(Alıntılanan Metin):
Nitelikli müşterilere ulaşmak adına arama yapıyor olsanız bile bunların belirli bir yüzdesi potansiyel müşterileriniz olamayacaktır çünkü ya teklifinize ihtiyaçları yoktur ya da satın almak için paraları. Bu kör noktaları ne kadar hızlı tespit ederseniz, gerçek bir müşteriye dönüşme olasılığı yüksek olan potansiyel müşteri kitlesine o kadar daha hızlı ulaşabilirsiniz.

Bunu gerçekleştirmek için, satış beklentinizi derhal yeni potansiyel müşterilere yöneltmeye çalışmayın. Bunun yerine, müşteri olma olasılıklarının olup olmadığını belirlemek için sorular sorun. Eğer profilinize uygun olmadıklarını düşünüyorsanız, konuşmanızı kibarca sonlandırın ve değerli zamanınızı boşa harcamadan araştırmalarınıza devam edin.

(Görev Listesi):
a – Potansiyel müşteriler hakkındaki metne göre şu soruları yanıtlayın:
(i) Aranan kişilerin bir kısmı neden potansiyel müşteri olamaz?
(ii) Satış beklentisini hemen yeni adaylara yöneltmek yerine ne yapılmalıdır?
(iii) Kişi profile uygun görünmüyorsa ne yapılmalıdır?
b – Potansiyel müşteriler hakkındaki metinde "Bunu gerçekleştirmek için, satış" sözlerinden "araştırmalarınıza devam edin." sözlerine kadar olan kısmı aynen aktarın.
c – Potansiyel müşteriler hakkındaki metni son cümlesinden sonra sürdürün.

(Çıkarılan Veriler):

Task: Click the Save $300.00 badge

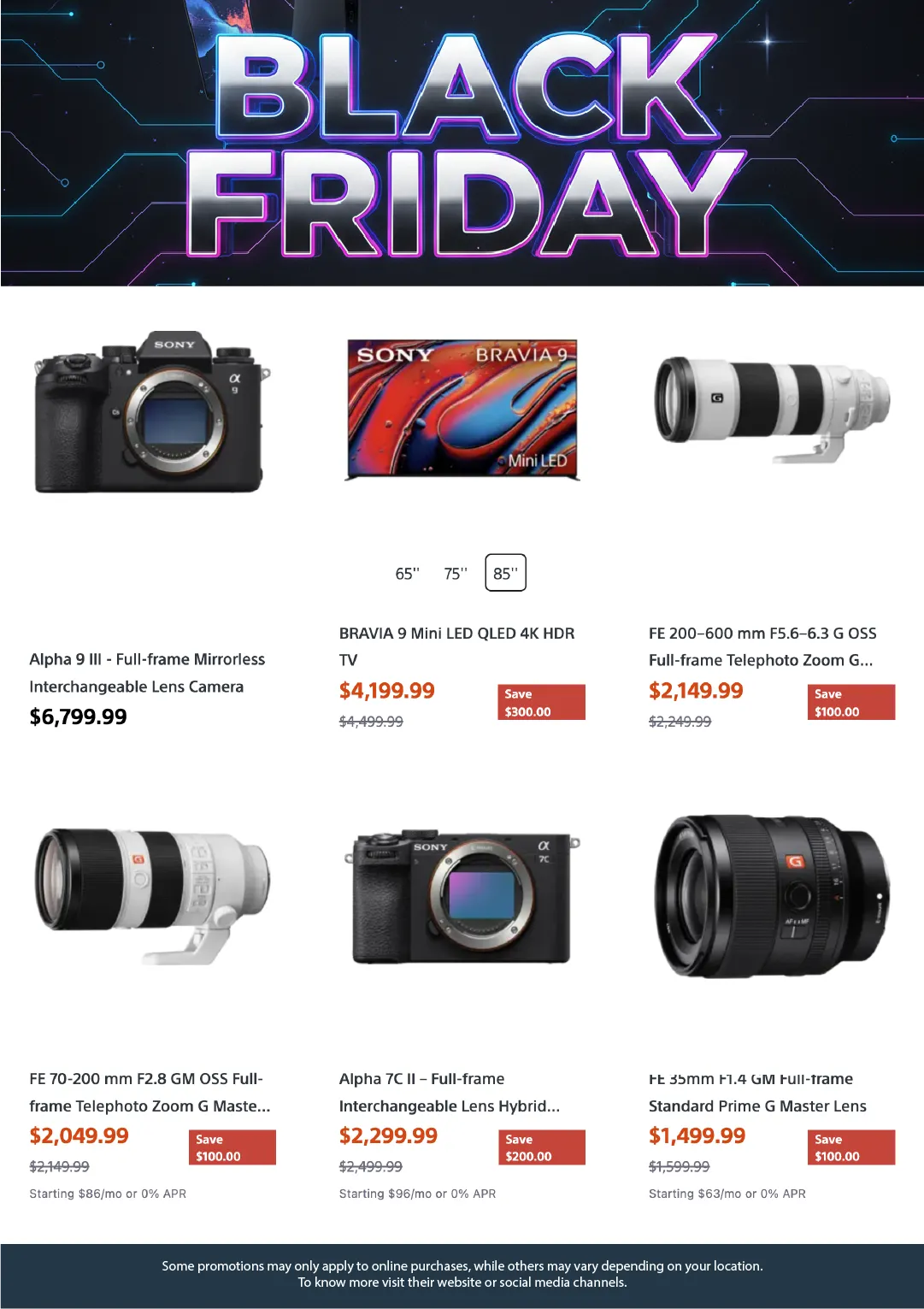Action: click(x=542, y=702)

==

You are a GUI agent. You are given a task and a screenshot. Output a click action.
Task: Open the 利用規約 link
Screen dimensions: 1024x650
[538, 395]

(Verilen Yanıtlar):
a –
(i) Ya teklife ihtiyaçları yoktur ya da satın almak için paraları yoktur.
(ii) Müşteri olma olasılıkları olup olmadığını belirlemek için sorular sorulmalıdır.
(iii) Konuşma kibarca sonlandırılmalı ve zaman boşa harcanmadan araştırmaya devam edilmelidir.

b –
Bunu gerçekleştirmek için, satış beklentinizi derhal yeni potansiyel müşterilere yöneltmeye çalışmayın. Bunun yerine, müşteri olma olasılıklarının olup olmadığını belirlemek için sorular sorun. Eğer profilinize uygun olmadıklarını düşünüyorsanız, konuşmanızı kibarca sonlandırın ve değerli zamanınızı boşa harcamadan araştırmalarınıza devam edin.

c –
Tünel Prensibi kitabının yazarı Mark Sellers’dan edindiğimiz bir bilgiyi aktaralım, sorgulayacağınız ilk şey; potansiyel müşterinizin teklifinize duyduğu ihtiyacın yeterince yoğun olup olmadığı veya ürünü satın almak için yeterli bir bütçeye sahip olup olmadıklarına ilişkin gerçekler olmalıdır.

Ancak satın almak için paraya sahip olup olmadıklarını belirledikten sonra potansiyel müşterilerin ürününüze gerçekten ihtiyaç duyup duymadığını doğrulayabilirsiniz. Daha sonra müşterinin teklifinizi kabul etmemekle neler kaybettiğini veya kabul ederek neler kazanacağını belirlemek için bu iki veri noktasını birleştirmelisiniz. Bu iki kazanç toplamı yeterince tatmin edici olduğunda, potansiyel müşterinin teklifinizi uygun bir öncelik noktasına yerleştirmesine de yardımcı olur.

Örneğin, olası bir müşteri ile ilk görüşme sırasında şunları düşünmelisiniz: “Bizimki gibi bir çözümünüz olmasaydı bu sorunu nasıl ele alırdınız?” Alacağınız olası cevaplar şunlar olacaktır:

1.”Muhtemelen birkaç yıl daha uğraşırız”

2.”Pazar payımız düşecek ve iflas ilan edeceğiz.”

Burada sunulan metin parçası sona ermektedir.